Western Sandpipers stop in this BC Mudflat to feed during their 10,000 km migration

Western sandpipers are small coastal birds that weigh as much as a slice of bread. Every spring migrate from their wintering land until the south of Peru to reproduction sites in Alaska and Siberia. They stop to refuel in some key places of the journey (which can be more than 10,000 kilometers long), including Roberts Bank’s flat mud flat near Vancouver.
Roberts Bank provides one of the latest meals for birds on their north trip: the next stop stop is the estuary of the Stikine river, more than 850 kilometers away.
The documentary The last Sandpipers dinner, Written and directed by Isabelle Groc, he captures tens of thousands of western sandpipers while covering Roberts Bank. Explore why this Mudflat place alongside Gct Deltaport, a large terminal shipping content-is vital for their survival.
“If this Mudflat were not here and was not in this condition, then the birds would not be here,” says Adam Ross, a 14 -year -old Birdwatcher in the film.
It is estimated that from 42 to 64 percent of the global population of Western sandpiper is based on Roberts Bank to rest and refuel, and that almost all Western sandpipers will use the site at least once in their lives.
Because the western sandpipers stop at Roberts Bank
For decades, scientists believed that the western sandpipers were snapped on small marine invertebrates found in the mud.
But in the 90s, Bob Elner, an emeritus scientist in the environment and climate Change Canada, began to question the theory.
“I spent many, many hours on Roberts Bank, only looking at the western sandpipers, realizing that we had a huge enigma here,” he says in the film.

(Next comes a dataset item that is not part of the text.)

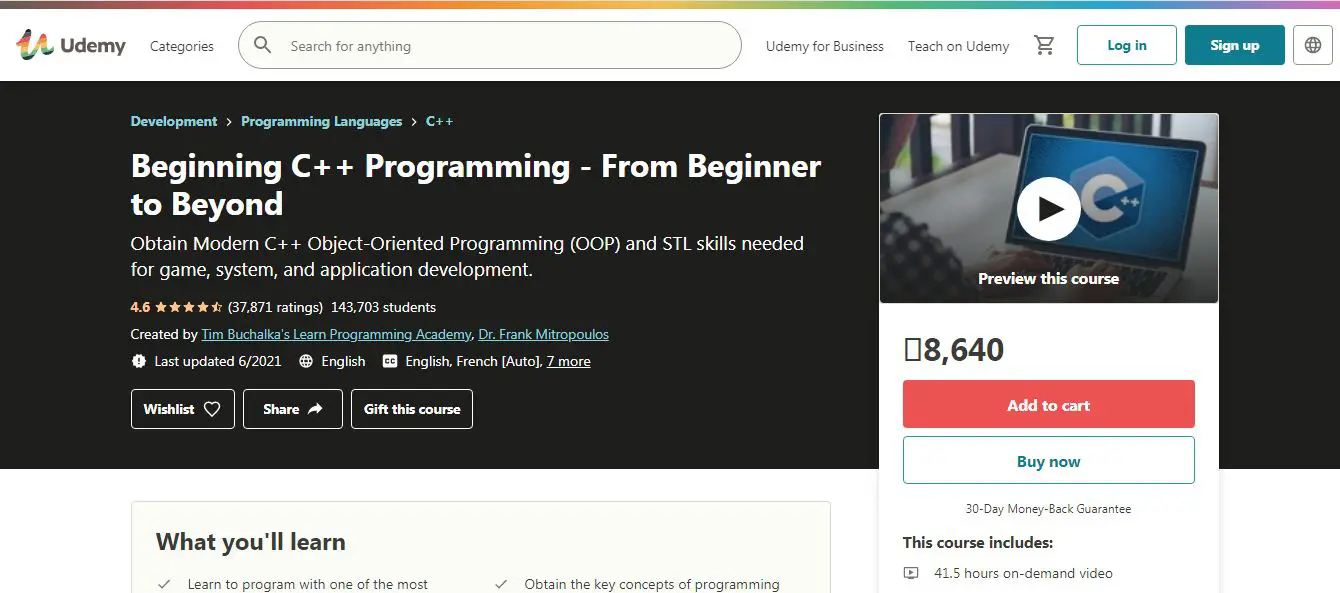Click the heart icon on Wishlist
The image size is (1340, 593).
point(212,409)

Roberts Bank’s mud has little oxygen and is, for the most part, free of invertebrate food visible for birds. So Elner and his colleagues started investigating what they could eat.
When they looked inside the stomach of western sandpopers, they were practically empty.
“Everything I could see in the stomach were some sand particles and a good dose of liquid,” says Elner. “So the mystery deepened.”
Subsequently, they looked more closely inside the sandpipers bills and, surprised with them, they discovered that birds had a very hairy language – “like a broom,” says Elner.

Using an electronic microscope to look between the hair, they found microscopic organisms called diatomee.
It turns out that the birds stopped at Roberts Bank to make special Snock: a base biofilm that covers the surface of the mud every spring, just when thousands of coastal birds arrive on the parking site. Biofilm is rich in omega-3 fatty acids produced by diatomee.
This is the energy drink that western sandproes need to complete their journey to reproduction sites in Alaska and Siberia. “No other bird that we know about biofilm feed,” says Elner.
Roberts Bank at risk
Roberts Bank is the last large basement mud remained in the summer of the Fraser river that provides this biofilm.
However, the site is intended for an important expansion of the port, which could compromise essential biofilm for millions of coastal migratory birds.
“With the threats of the development of the port, this bank will extinguish ecologically,” says Elner. “There is no known way to recreate Biofilm this productive … if it goes, this is the end of this as a parking stop. The birds will suffer very negative consequences. That species would be directed to the insurance.”
Roberts Bank’s loss would influence the wider ecosystem – including Orcas, Chinook Salmon and other species – and residents in nearby First Nation Tsawwssen.
“He has the largest Crabbing land promptly available, the closest to us,” says Steven Stark, a member of the Tsawwssen band. “This is historically our fishing and our crabbing and our collection soils. … The estuary, it is like a living organism and that breathes out there. In a certain sense it works together to survive and protect.”

In the documentary, The nature of things The presenter Sarika Cullis-Suzuki joins Elner and Ross on Roberts Bank’s Mudflats to find out more about the migration of western sandpiper and on the importance of the base biofilm for the survival of birds.
Clock The last Sandpipers dinner On CBC GEM E The nature of things YouTube channel.